--- INPUT FOR THIS TASK ---
## BEGIN

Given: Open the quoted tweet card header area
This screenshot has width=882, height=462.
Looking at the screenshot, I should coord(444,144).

## END
## BEGIN

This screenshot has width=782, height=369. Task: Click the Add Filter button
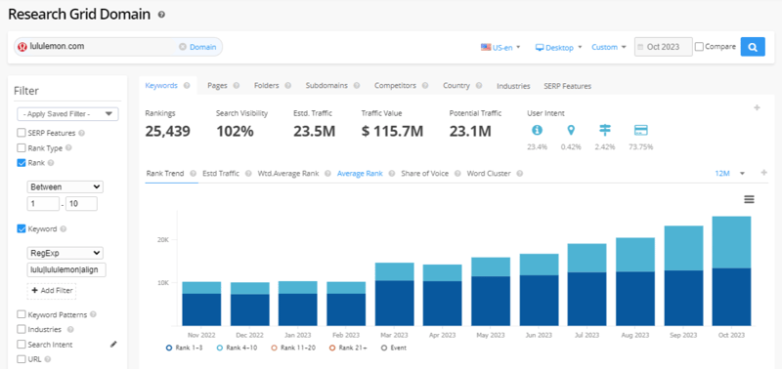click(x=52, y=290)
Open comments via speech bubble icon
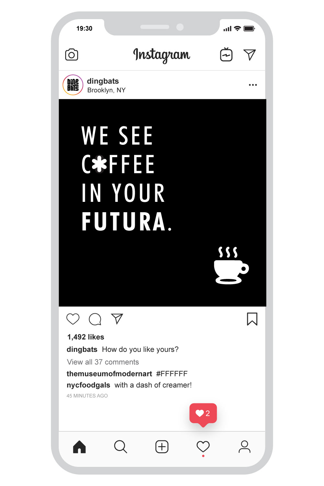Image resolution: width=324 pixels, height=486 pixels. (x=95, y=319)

## END
## BEGIN

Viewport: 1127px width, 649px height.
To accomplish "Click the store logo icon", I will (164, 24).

## END

--- OBJECTIVE ---
Rewrite the part of the data that opens with the line containing "This screenshot has width=782, height=369." and closes with the line containing "Image resolution: width=324", changing "speech bubble" to "chat bubble" and keeping everything else the same. Leave the pictures out of your answer.

--- FULL OUTPUT ---
This screenshot has width=782, height=369. Task: Click the Add Filter button
click(x=52, y=290)
Open comments via chat bubble icon
Image resolution: width=324 pixels, height=486 pixels. (x=95, y=319)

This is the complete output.